Sehr verwundert sind wir daher, daß die HBS auf diese Anfrage bislang nicht einmal reagiert hat, sondern es vorgezogen hat, den Skandal auszusitzen.

Wie uns von StipendiatInnen aus Berlin mitgeteilt wurde, hat auch ihre Anfrage in der gleichen Angelegenheit zu keiner eigenständigen expliziten Stellungnahme geführt: Die Stiftung zog es vielmehr vor, um die politischen Implikationen einen Bogen zu schlagen und den Brief der BerlinerInnen schlicht an Bernd Rabehl weiterzuleiten - auf daß dieser ausgerechnet mit seinen eigenen StipendiatInnen direkt verhandele. Die Stiftung beschied des weiteren, daß die ganze Angelegenheit eine Frage der "freien Meinungsäußerung" sei und zog es dann vor zu schweigen. Da sich diese "freie Meinungsäußerung" jedoch mit den Positionen einer Gewerkschaftsstiftung nicht vertragen dürfte, darf das Recht auf freie Meinungsäußerung allerdings keinesfalls dazu führen, daß eine politische Auseinandersetzung umgangen wird.

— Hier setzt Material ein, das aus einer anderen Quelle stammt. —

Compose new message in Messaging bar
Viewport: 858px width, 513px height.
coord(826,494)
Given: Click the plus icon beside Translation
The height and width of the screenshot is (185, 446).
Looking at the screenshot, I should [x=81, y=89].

Diese Auseinandersetzung halten wir nicht nur aus "innerorganisatorischen" Gründen für dringend geboten, sondern weil mit den Positionen von Bernd Rabehl zentrale gesellschaftspolitische Probleme angesprochen werden. Dies betrifft insbesondere seinen durchgängigen Bezug auf einen völkisch unterlegten Nationalismus. Der Nationalismus - gleich welcher Provenienz und Ausprägung - erkennt den Primat des Nationalen für die Begründung des Handelns an. Zu was dies führt, ließ sich in der jüngsten Vergangenheit und an aktuellen Auseinandersetzungen feststellen:

Schon einmal in der Geschichte hat das weitgehende Schweigen der Gewerkschaften zu den Prämissen und Konsequenzen einer autoritären Krisenlösung im nationalen Rahmen zu einer Katastrophe geführt. Die bedingungslose Unterzeichnung eines Paktes für Arbeit, also die Akzeptanz eines "nationalökonomischen" Handlungs- und Verteilungsrahmens, war eine der Voraussetzungen für die Politik der Aggression nach außen und der Vernichtung im Inneren.

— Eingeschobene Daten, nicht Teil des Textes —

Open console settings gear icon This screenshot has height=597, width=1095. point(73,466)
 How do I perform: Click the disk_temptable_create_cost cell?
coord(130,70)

Bernd Rabehl knüpft ungebrochen an die Konstruktion einer deutschen Volksidentität an, in der 'der Andere' notwendig als Fremder gesetzt ist. Von dort ist es nur noch ein kleiner Schritt zu Carl Schmitts innerstaatlicher Feinderklärung. Daß der ADGB bei aller Anbiederung an die "nationalsozialistische Erneuerung" am 2. Mai 1933 endgültig zum inneren Feind erklärt und zerschlagen wurde, und die Vertretung der Lohnabhängigen-Interessen fortan durch die DAF erfolgte, sollte der HBS in diesem Zusammenhang wohl zu denken geben.

Deshalb appellieren wir nochmals dringend an Euch, zu dem Fall Rabehl Stellung zu nehmen. Andernfalls müssen wir davon ausgehen, daß die Stiftung hinter Bernd Rabehl mitsamt seiner freien Meinung stehen bleiben möchte.